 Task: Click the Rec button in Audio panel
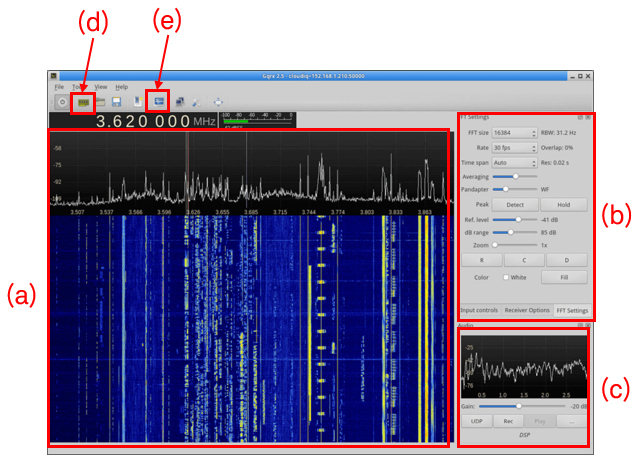(508, 421)
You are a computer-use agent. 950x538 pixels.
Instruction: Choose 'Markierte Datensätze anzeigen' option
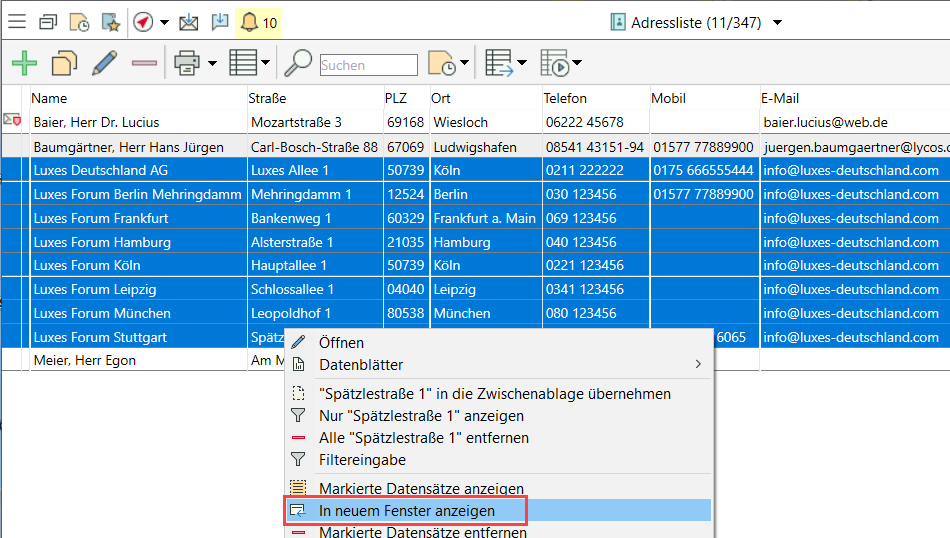[420, 488]
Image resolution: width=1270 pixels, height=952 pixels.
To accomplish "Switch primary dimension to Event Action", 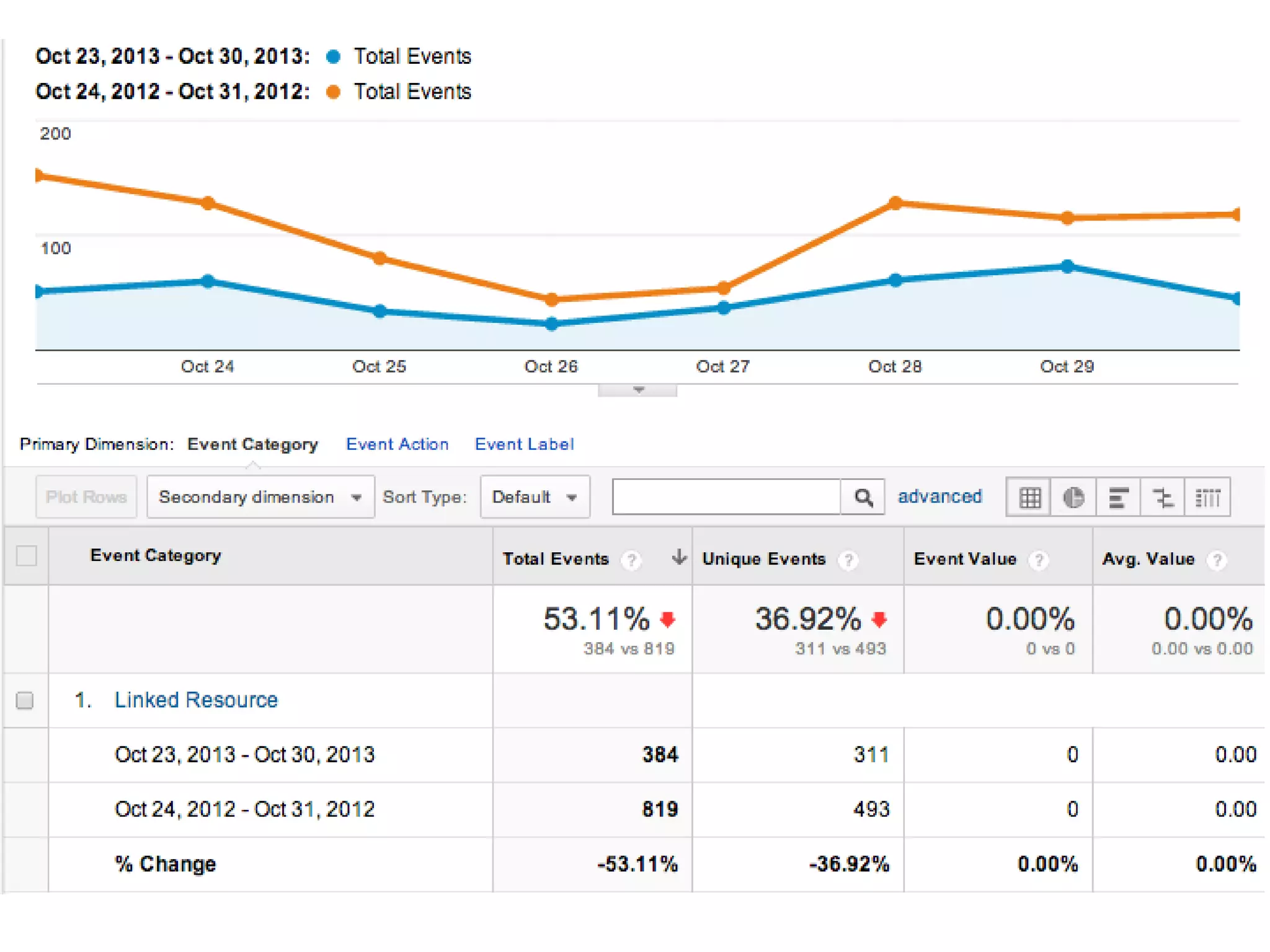I will 397,444.
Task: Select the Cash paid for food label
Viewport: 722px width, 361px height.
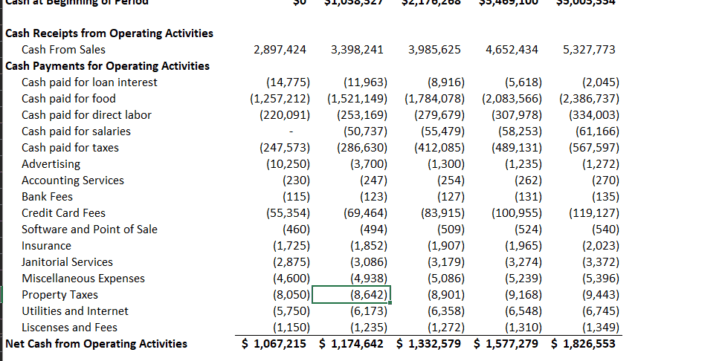Action: point(68,99)
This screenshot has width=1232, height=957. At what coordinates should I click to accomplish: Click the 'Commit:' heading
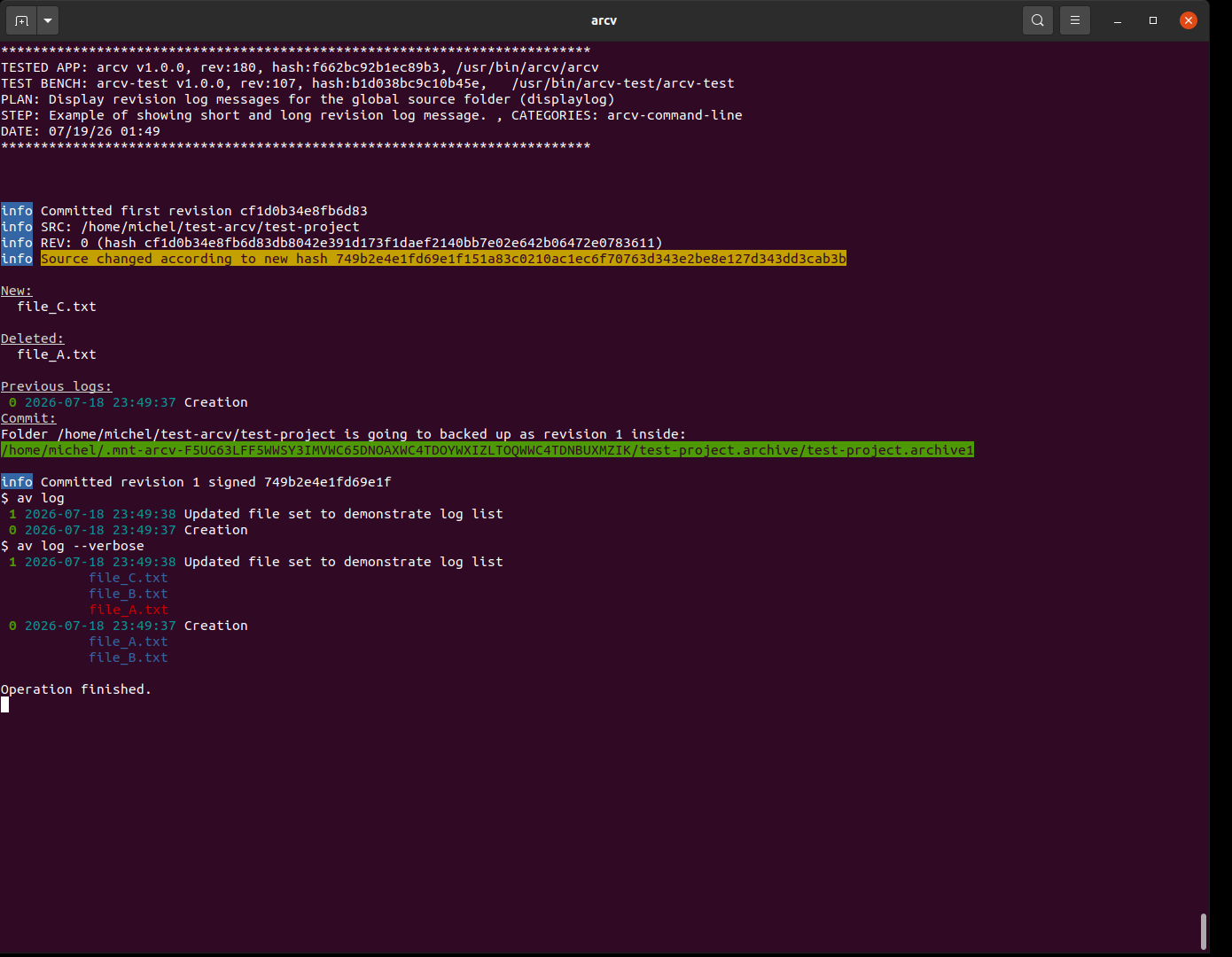[x=28, y=418]
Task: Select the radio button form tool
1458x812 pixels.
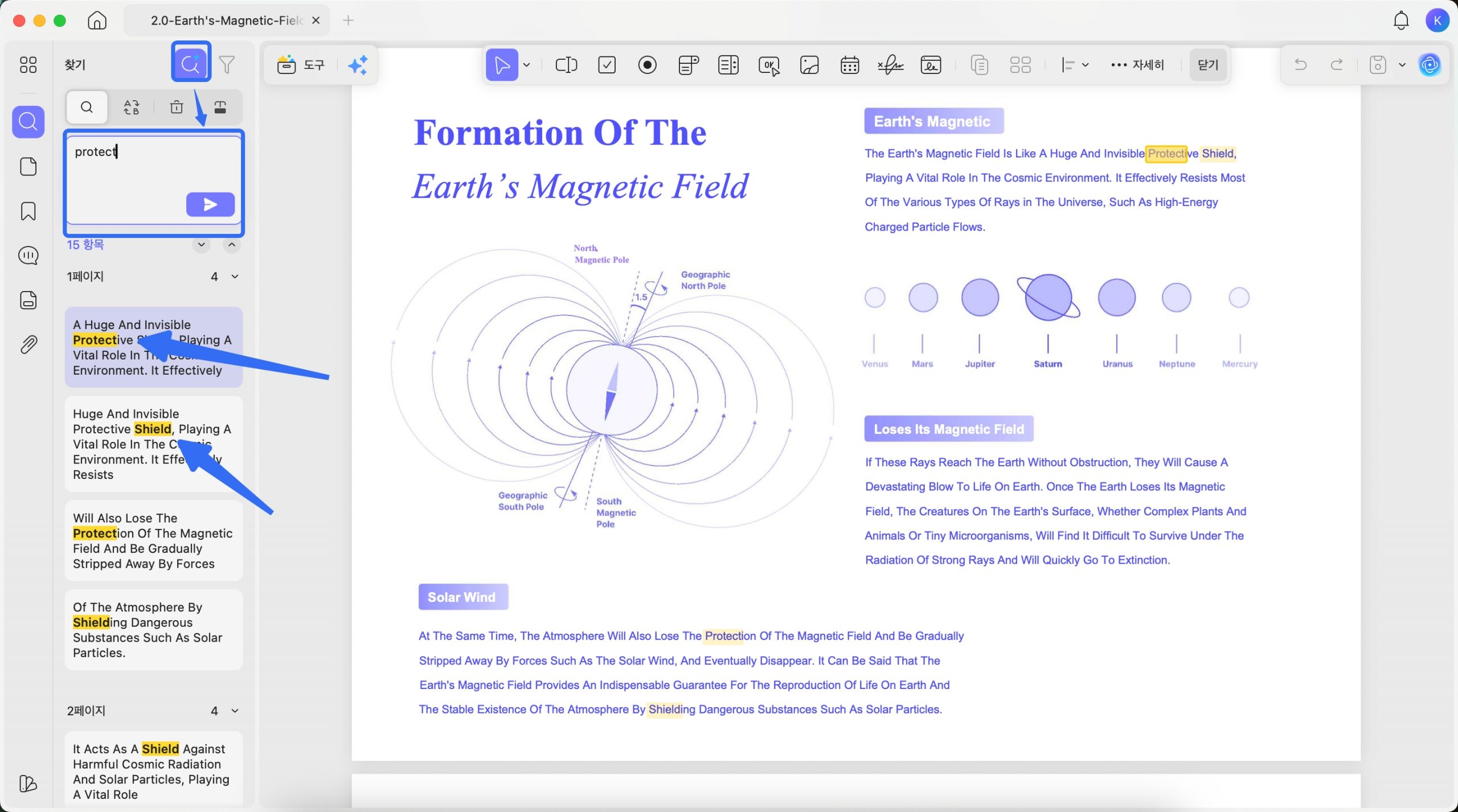Action: [647, 65]
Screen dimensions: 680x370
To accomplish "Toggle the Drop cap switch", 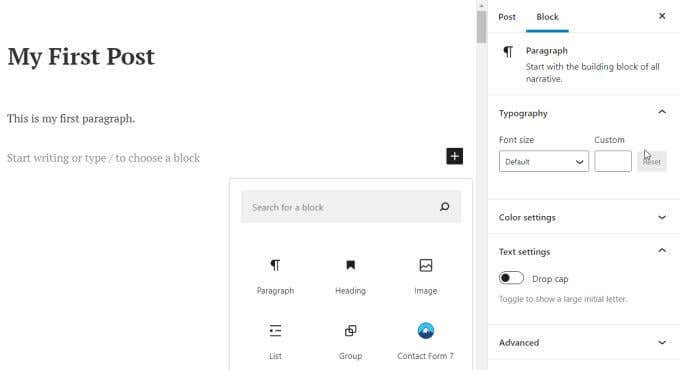I will pos(511,278).
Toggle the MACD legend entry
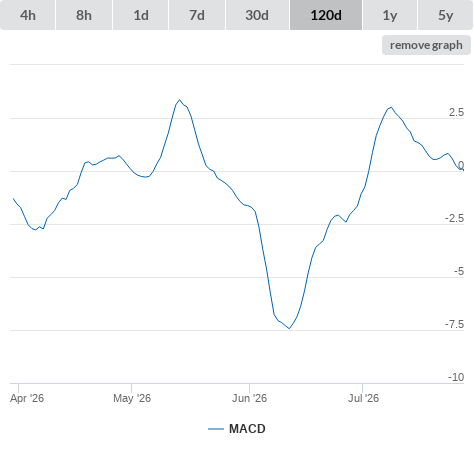474x455 pixels. (237, 429)
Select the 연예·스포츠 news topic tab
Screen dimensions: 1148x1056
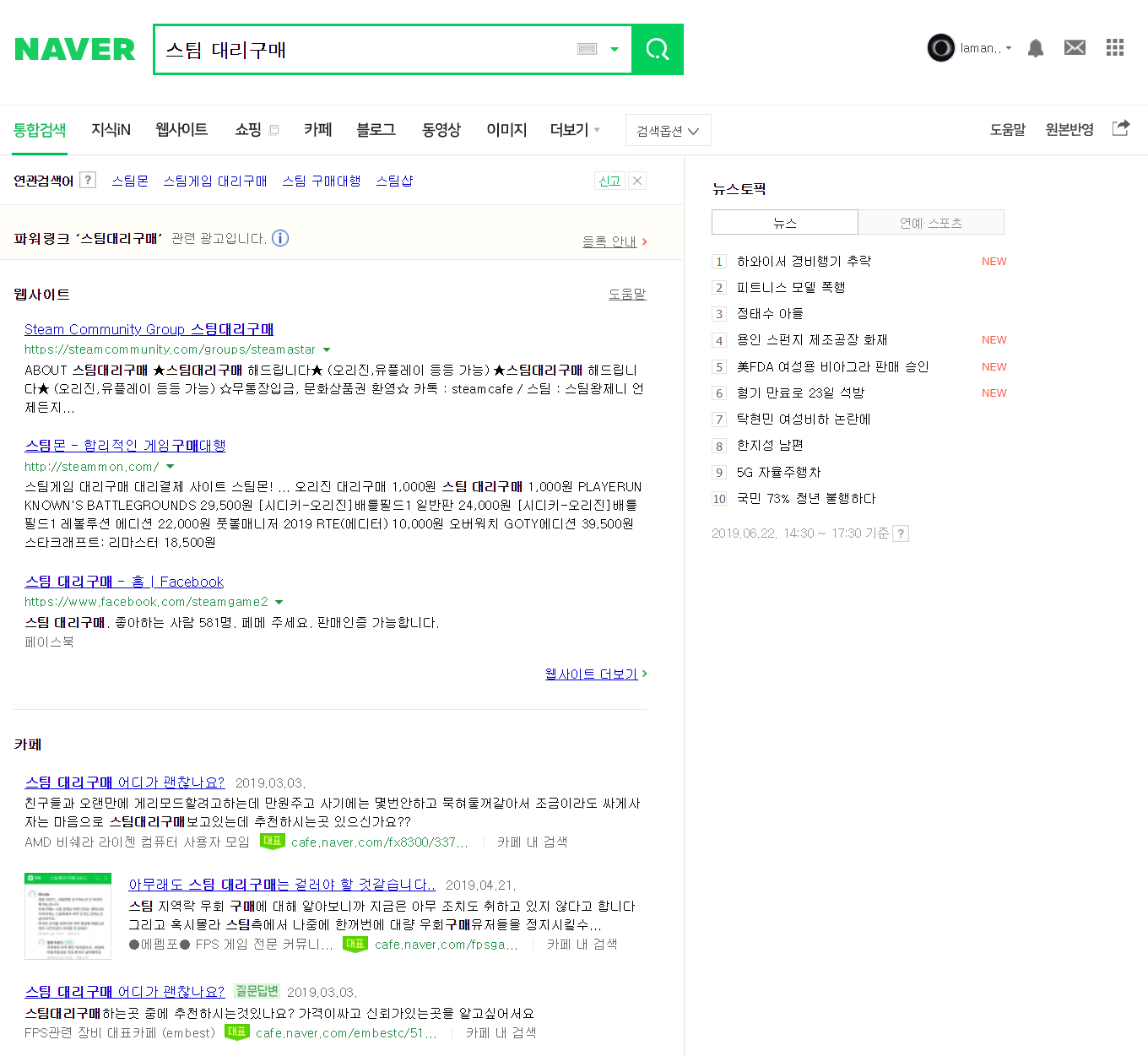click(x=930, y=223)
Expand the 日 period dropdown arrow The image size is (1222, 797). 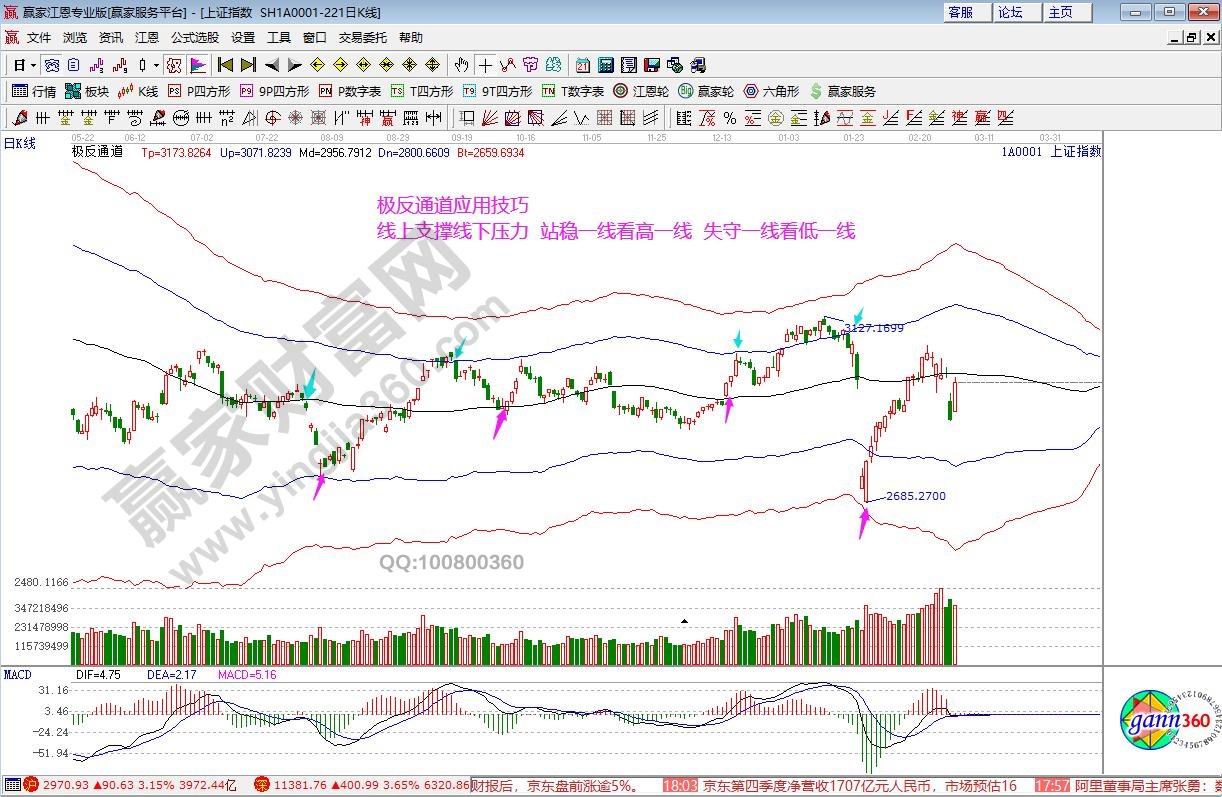tap(33, 65)
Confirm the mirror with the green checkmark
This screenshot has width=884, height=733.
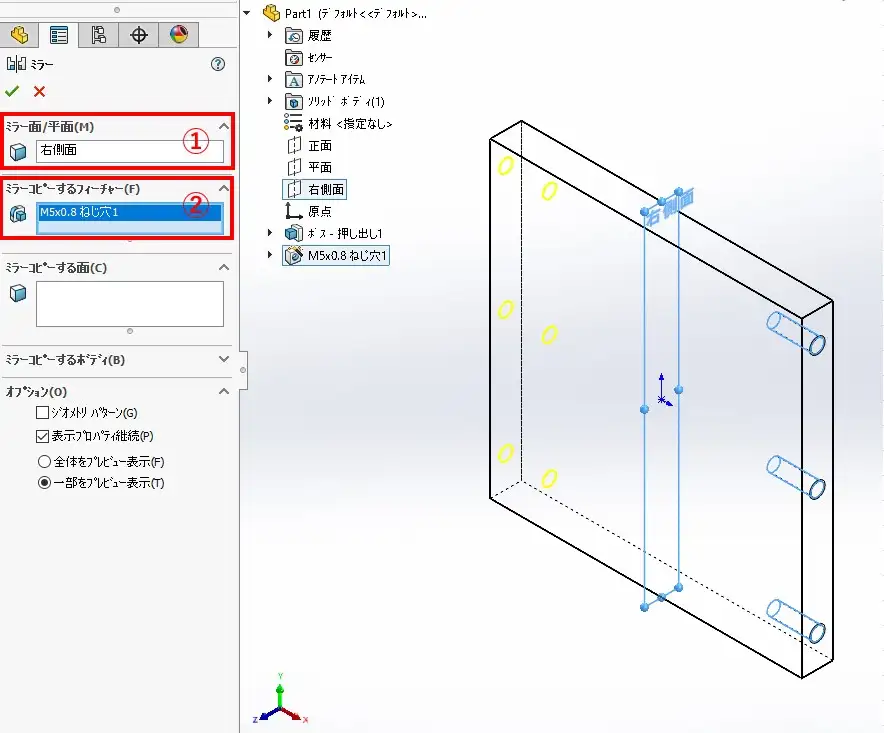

::::::::::

Count the lines of the data above that contain the string "dimensions". Give only the number.

Task answer. 2